RTÉ rivals pitch in over public service broadcasting study

TELEPRINTER : The Broadcasting Authority of Ireland has begun its five-year funding review of public service broadcasting.

TELEPRINTER: The Broadcasting Authority of Ireland has begun its five-year funding review of public service broadcasting.

The all-encompassing review is already a magnet for objections from RTÉ’s commercial rivals.

Everything is up for discussion, ranging from what the private media sector regards as “illegal State aid” to topics such as the Late Late Show’s famous “one for everybody in the audience” giveaways.

The five-year review, expected to be complete by the end of March 2013, is required under a provision in the Broadcasting Act.

READ MORE

The BAI will send the report, alongside its recommendations on the level of public funding, to the Minister for Communications next year. It will then be presented to the Oireachtas.
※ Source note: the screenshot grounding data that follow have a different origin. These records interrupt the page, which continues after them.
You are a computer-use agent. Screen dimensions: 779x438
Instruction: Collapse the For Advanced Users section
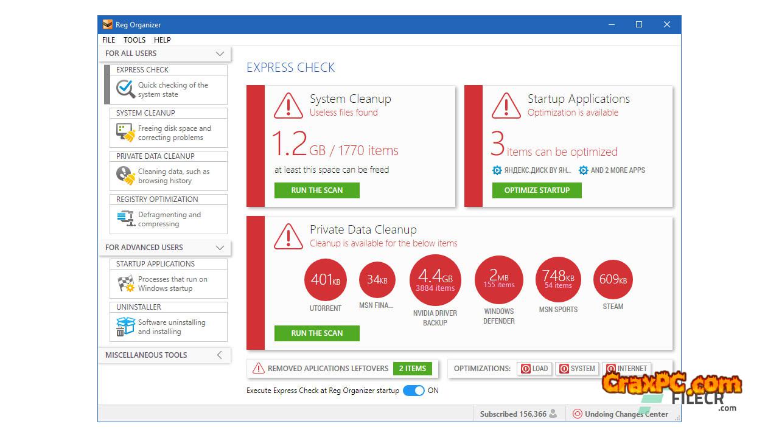(x=220, y=248)
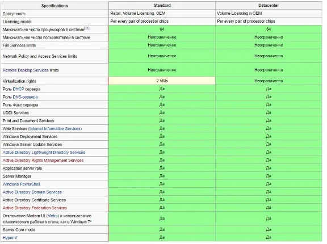The width and height of the screenshot is (327, 244).
Task: Open Internet Information Services link
Action: pyautogui.click(x=55, y=129)
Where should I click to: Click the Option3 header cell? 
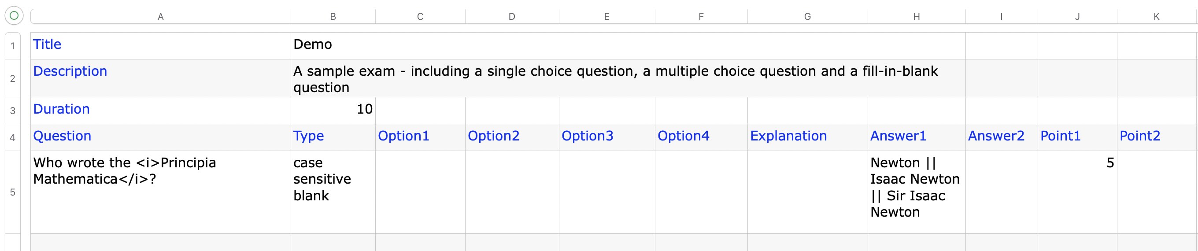tap(606, 137)
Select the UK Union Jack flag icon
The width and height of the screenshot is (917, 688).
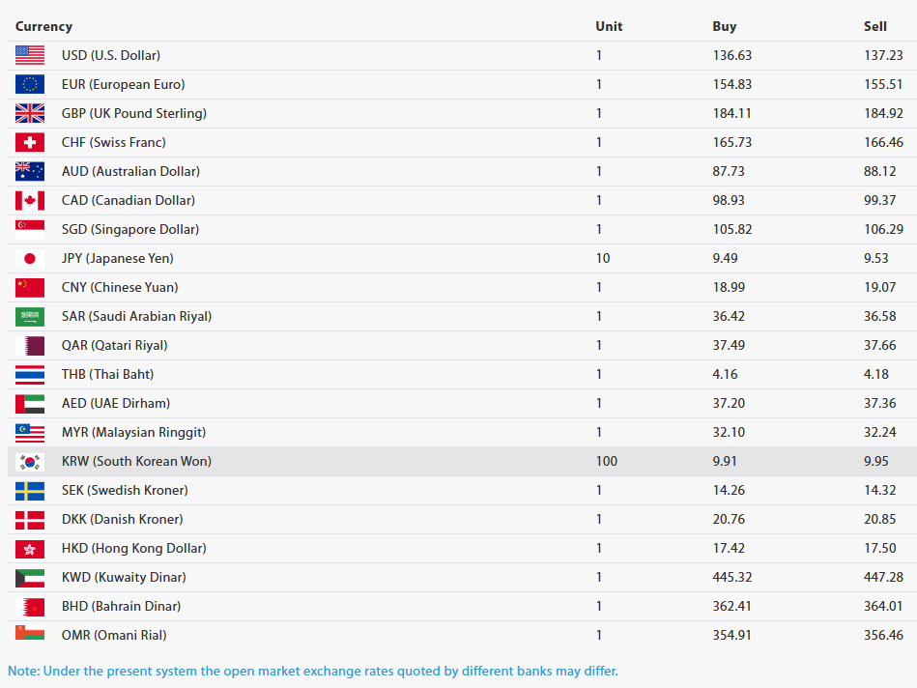(30, 114)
“It has a much broader scope than the yearly review of public funding,” says Aoife Clabby, who is working on the project for the BAI.
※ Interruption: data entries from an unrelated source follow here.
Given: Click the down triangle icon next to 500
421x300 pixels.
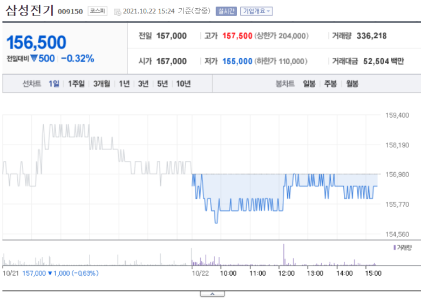Looking at the screenshot, I should coord(33,58).
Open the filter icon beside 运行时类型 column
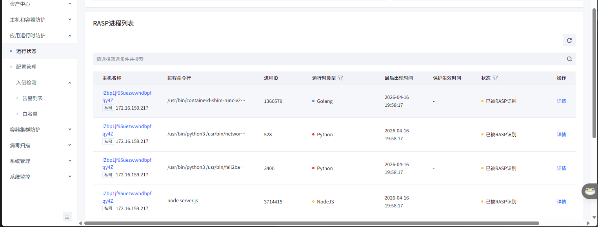The width and height of the screenshot is (598, 227). [x=340, y=78]
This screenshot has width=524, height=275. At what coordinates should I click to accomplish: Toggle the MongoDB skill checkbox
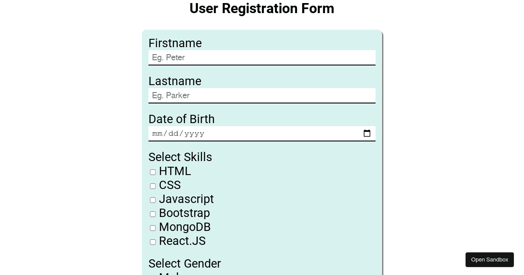(x=153, y=228)
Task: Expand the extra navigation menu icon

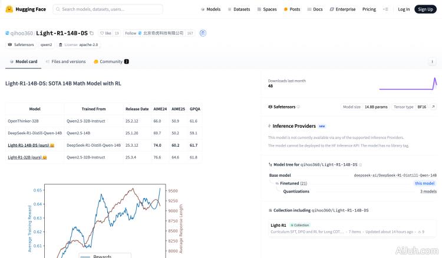Action: (x=385, y=9)
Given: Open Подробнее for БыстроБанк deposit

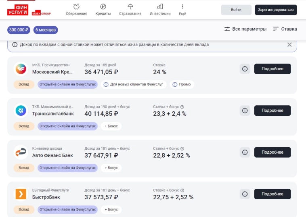Looking at the screenshot, I should [272, 194].
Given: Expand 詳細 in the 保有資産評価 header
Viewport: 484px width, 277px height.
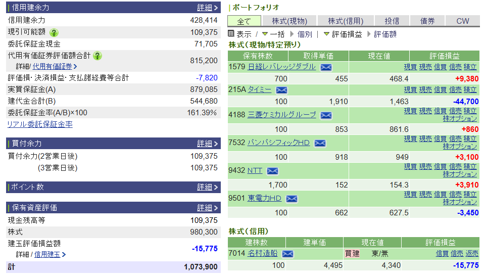Looking at the screenshot, I should (x=207, y=208).
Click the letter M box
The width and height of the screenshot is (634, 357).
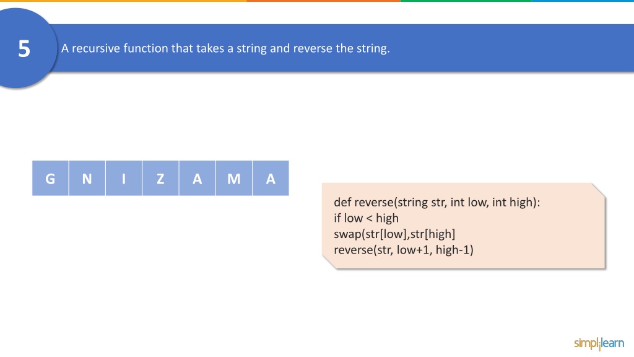234,178
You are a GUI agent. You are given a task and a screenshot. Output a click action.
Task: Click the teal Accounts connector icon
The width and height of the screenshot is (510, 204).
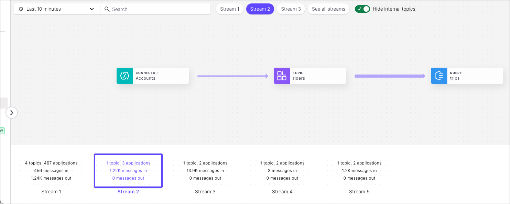click(124, 76)
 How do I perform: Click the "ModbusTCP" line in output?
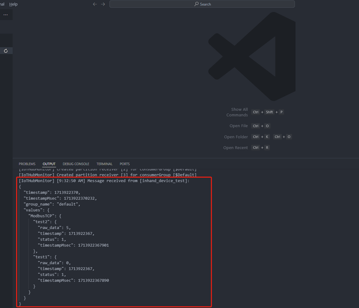(x=45, y=216)
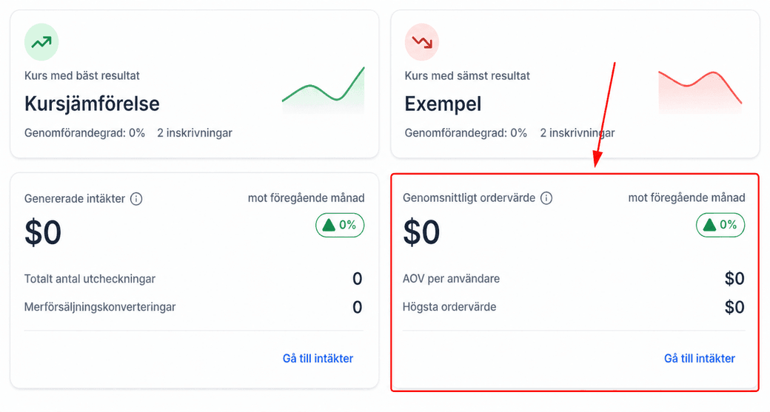Open info icon next to Genererade intäkter

(x=136, y=199)
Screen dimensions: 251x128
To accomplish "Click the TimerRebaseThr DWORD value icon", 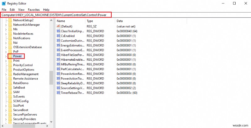I will tap(58, 93).
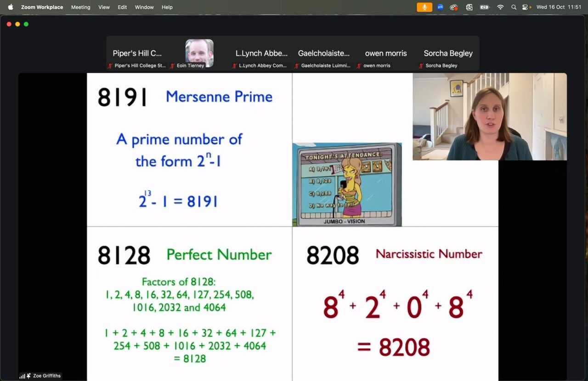Open the Zoom menu bar status icon

click(440, 7)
The review will take into account a market analysis of the broader audio-visual communications sector in Ireland, trends in advertising and subscriptions, events in other jurisdictions and European Commission guidance on the application of State-aid rules to public service broadcasting.

A submission to the review made by the National Newspapers of Ireland group opposes RTÉ's online activities, which were operated at a loss of €3.4 million in 2011, and with which its members – including irishtimes.com– compete.

The NNI claims RTÉ fuses its public service and commercial activities in a way that is not consistent with EU rules. “This is exemplified by the handing out of ‘freebies’ on television shows.”

A 2009 European Commission statement on State-aid rules in broadcasting notes that although it does not define the public service remit of member states, such a remit would “be in manifest error” if it included activities such as advertising, e-commerce, teleshopping, premium-rate numbers in prizes, sponsorship and merchandising.

In a letter to The Irish Times this week, TV3 chief executive David McRedmond said deficits built up at RTÉ in recent years were “surely involving illegal State aid”.

What the European Commission is “most concerned” with, according to Clabby, is that the activities of public service broadcasters do not distort the market.

The BAI’s review will also examine developments at other dual-funded broadcasters in Europe and include audience research, soliciting views about the public service purpose of both RTÉ and TG4.

RTÉ and TG4 are each submitting a costed five-year strategy plan as part of the process.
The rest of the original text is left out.